Leros’ best beach is at Alinda – although narrow, it’s long, shaded and sandy with clean, shallow water and, in summer, the occasional lifeguard on duty. Alinta Seasport ( 22470 24584) hires out row boats, canoes and motor boats. On the bay, the Historic & Folklore Museum (admission €3; 9am-12.30pm & 6.30-9pm Tue-Sun) is in what was once a stately home. Displays take you through the social history of Leros.
On Krithoni’s waterfront there is a poignant war cemetery. After the Italians surrendered in WWII, Leros saw fierce fighting between German and British forces; the cemetery contains the graves of 179 British, two Canadian and two South African soldiers.

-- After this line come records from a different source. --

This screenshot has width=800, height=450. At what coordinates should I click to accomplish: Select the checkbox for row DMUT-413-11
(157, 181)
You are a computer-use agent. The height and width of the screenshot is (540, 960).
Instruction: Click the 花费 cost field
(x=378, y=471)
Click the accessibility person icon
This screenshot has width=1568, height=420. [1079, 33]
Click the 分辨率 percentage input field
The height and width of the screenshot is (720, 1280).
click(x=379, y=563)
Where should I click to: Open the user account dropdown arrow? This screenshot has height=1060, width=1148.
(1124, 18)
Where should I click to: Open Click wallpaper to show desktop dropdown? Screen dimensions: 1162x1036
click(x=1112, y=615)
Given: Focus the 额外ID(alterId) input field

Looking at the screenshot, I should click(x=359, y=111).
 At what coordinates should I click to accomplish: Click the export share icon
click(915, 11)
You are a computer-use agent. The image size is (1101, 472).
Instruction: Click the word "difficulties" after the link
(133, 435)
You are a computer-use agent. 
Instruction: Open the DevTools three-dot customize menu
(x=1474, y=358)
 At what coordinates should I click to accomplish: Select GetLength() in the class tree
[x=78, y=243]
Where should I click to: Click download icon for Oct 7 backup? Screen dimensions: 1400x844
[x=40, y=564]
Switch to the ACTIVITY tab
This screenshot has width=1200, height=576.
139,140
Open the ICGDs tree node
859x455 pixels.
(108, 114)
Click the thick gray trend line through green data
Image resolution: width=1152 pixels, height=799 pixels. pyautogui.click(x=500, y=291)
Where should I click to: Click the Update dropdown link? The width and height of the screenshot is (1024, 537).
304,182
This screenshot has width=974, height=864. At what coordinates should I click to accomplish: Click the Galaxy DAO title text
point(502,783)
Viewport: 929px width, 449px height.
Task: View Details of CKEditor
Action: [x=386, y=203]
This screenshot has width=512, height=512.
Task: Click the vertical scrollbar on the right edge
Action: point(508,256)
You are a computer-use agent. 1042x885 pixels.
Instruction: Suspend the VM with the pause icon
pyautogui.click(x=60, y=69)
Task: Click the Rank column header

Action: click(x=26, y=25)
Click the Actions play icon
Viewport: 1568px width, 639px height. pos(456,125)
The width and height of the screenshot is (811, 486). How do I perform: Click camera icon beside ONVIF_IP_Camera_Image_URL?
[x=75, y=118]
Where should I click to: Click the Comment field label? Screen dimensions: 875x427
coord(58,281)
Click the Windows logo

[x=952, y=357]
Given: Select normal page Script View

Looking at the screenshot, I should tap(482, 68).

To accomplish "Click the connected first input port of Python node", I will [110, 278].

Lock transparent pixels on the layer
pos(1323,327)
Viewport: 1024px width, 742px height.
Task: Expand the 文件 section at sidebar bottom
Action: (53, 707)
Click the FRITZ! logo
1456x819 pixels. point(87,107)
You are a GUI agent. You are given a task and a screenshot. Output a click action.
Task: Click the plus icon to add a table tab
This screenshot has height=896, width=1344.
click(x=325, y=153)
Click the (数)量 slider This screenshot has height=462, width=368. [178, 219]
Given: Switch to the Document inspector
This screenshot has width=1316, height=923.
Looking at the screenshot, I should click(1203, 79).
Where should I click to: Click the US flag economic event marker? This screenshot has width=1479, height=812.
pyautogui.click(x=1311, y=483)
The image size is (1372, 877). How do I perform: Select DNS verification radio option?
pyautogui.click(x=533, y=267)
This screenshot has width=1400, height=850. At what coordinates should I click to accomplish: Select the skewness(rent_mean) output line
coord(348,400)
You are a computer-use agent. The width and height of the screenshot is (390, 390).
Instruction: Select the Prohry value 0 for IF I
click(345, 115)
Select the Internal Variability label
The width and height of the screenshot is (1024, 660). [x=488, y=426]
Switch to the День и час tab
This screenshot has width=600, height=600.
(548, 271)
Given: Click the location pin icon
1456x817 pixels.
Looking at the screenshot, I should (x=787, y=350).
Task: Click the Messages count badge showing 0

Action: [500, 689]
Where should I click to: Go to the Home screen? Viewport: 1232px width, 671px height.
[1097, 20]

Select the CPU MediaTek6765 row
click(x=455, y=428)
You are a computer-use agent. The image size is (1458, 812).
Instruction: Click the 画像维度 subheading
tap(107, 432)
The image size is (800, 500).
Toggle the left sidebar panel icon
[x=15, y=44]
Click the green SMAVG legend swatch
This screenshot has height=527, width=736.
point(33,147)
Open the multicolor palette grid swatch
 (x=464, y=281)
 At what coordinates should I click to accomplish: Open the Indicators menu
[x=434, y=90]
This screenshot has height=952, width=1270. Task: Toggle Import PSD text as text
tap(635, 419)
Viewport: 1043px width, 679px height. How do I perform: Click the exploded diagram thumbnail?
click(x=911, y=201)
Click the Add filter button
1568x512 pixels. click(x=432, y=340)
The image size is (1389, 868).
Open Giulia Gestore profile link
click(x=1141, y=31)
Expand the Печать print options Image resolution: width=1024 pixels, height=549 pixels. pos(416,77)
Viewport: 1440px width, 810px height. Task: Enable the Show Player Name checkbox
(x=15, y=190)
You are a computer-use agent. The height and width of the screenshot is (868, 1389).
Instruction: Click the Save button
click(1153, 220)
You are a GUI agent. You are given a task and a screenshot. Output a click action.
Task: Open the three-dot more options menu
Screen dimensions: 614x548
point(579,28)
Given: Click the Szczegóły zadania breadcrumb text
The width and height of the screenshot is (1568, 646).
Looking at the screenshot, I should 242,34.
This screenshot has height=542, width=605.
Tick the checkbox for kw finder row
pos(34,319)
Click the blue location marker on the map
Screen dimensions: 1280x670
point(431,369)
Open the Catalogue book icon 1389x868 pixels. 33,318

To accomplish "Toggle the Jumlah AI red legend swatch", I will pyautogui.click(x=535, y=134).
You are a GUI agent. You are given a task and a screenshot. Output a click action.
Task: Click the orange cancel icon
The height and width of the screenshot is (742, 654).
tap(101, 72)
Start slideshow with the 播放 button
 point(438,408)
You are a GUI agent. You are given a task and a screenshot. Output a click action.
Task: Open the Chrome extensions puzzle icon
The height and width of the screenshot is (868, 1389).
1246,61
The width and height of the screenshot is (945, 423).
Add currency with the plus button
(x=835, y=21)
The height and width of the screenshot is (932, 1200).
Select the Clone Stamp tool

You’ll find various articles kept in the register box beside the gate.
Hotel Alinda ( 22470 23266; fax 22470 23383; Alinda; s/d €30/40; ) is right on the beachfront with a shaded bar out front and a pleasant taverna. It has a bit of that holiday-camp feel but has great value, comfortable rooms with lovely views.
With the reception in a neoclassical mansion next to the road, Boulafendis Bungalows ( 22470 23290; www.boulafendis.gr; Alinda; studio/apt €68/100; ) offer standard rooms around a gorgeous, palm-fringed pool and garden.
Nefeli Hotel ( 22470 24611; www.nefelihotels.com; studio €80, apt €100-130; ) has spacious, comfy rooms. Village-style architecture with kitchens and peaceful balconies is made all the more homier with elegant bohemian touches like local art and textiles. Top-floor rooms have sea views.
Set amid a lush garden of flowers, shrubs and shady trees and backed by a small vineyard, the old-style mansion To Arhontiko tou Angelou ( 22470 22749; www.hotel-angelou-leros.com; Alinda; s/d incl breakfast €90/155; ) has beautiful rooms with antique furnishings, wrought-iron bed and wooden floors.
Alinda is lined with lots of stylish cafes and restaurants. Where the bay bends east, Osteria Del Buon Mangiare (Alinda; mains €5-10) is a cheerful restaurant serving authentic Italian meals. A few doors south, Ionos ( 6977781874; mains €6-12) has a homey, old-fashioned feel with an open fire, traditional tiled floors and lots of photos on the walls. Play chess while you wait for your rabbit with fresh tomato sauce, skewered swordfish, or pork with mango sauce.
Alinda has a number of bars lining the waterfront. Head toward Krithoni for Nemesis ( 22470 22070), a lounge-style bar with sangria, cocktails and coffee and plenty of comfy sofas.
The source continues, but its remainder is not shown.